13. Shares of common stock of the Issuer held directly by FPA Crescent Fund. FPA is the investment advisor of FPA Crescent Fund and may be deemed to share voting and/or investment power over shares of common stock of the Issuer held by FPA Crescent Fund. In addition, Mr. Atwood may be deemed to share voting and/or investment power over shares of common stock of the Issuer held by FPA Crescent Fund as a Managing Partner of FPA. Mr. Romick may be deemed to share voting and/or investment power over shares of common stock of the Issuer held by FPA Crescent Fund as a Portfolio Manager of FPA Crescent Fund and Managing Partner of FPA. Messrs. Selmo and Landecker may be deemed to share voting and/or investment power over shares of common stock of the Issuer held by FPA Crescent Fund as Portfolio Managers of FPA Crescent Fund and Partners of FPA.
14. (Continued from footnote 13) FPA only receives an asset-based management fee for serving as investment adviser to FPA Crescent Fund and therefore does not have any pecuniary interest in the securities of the Issuer held by FPA Crescent Fund. Of the 20,123,426 shares of common stock of the Issuer held by FPA Crescent Fund, 2,431,709 shares are designated Founder Shares and are subject to certain share price restrictions that were previously disclosed.
Remarks:
First Pacific Advisors, LLC ("FPA") may be deemed to exercise voting and/or investment power over securities of Nexeo Solutions, Inc. (the "Issuer") that are held directly by certain unaffiliated separately managed accounts (the "Managed Accounts") as FPA serves as investment adviser to such Managed Accounts. FPA only receives an asset-based management fee for serving as investment adviser to such Managed Accounts and therefore does not have any pecuniary interest in the securities of the Issuer held directly by such Managed Accounts. In addition, Messrs. J. Richard Atwood, Steven T. Romick, Brian A. Selmo and Mark Landecker do not have a pecuniary interest in the securities held by the Managed Accounts.

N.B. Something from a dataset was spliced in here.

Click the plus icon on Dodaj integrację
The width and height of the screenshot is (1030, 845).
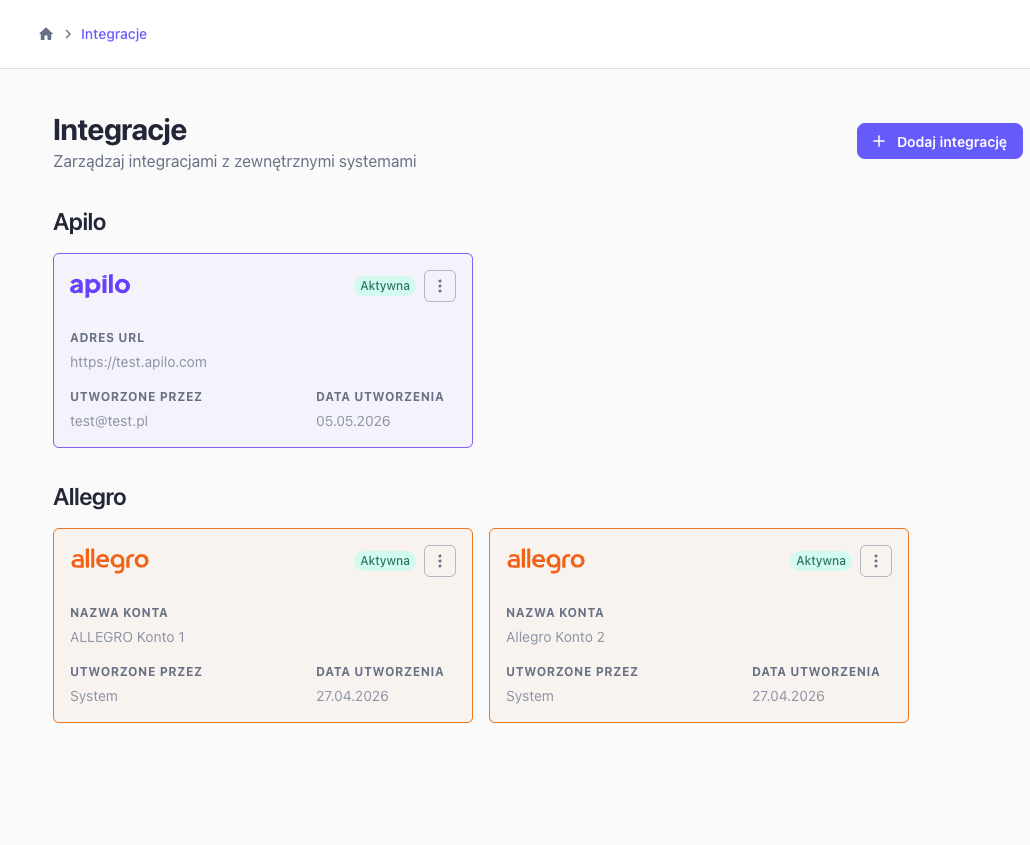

FIRST PACIFIC ADVISORS, LLC, Name: /s/ J. Richard Atwood, Title: Managing Partner 08/23/2017
FPA SELECT MAPLE FUND, L.P., By: First Pacific Advisors, LLC, its investment adviser, Name: /s/ J. Richard Atwood, Title: Managing Partner 08/23/2017
FPA SELECT FUND II, L.P., By: First Pacific Advisors, LLC, its investment adviser, Name: /s/ J. Richard Atwood, Title: Managing Partner 08/23/2017
J. RICHARD ATWOOD, Name: /s/ J. Richard Atwood 08/23/2017
STEVEN T. ROMICK, Name: /s/ Steven T. Romick 08/23/2017
BRIAN A. SELMO, Name: /s/ Brian A. Selmo 08/23/2017
MARK LANDECKER, Name: /s/ Mark Landecker 08/23/2017
** Signature of Reporting Person Date
Reminder: Report on a separate line for each class of securities beneficially owned directly or indirectly.
* If the form is filed by more than one reporting person, see Instruction 4 (b)(v).
** Intentional misstatements or omissions of facts constitute Federal Criminal Violations See 18 U.S.C. 1001 and 15 U.S.C. 78ff(a).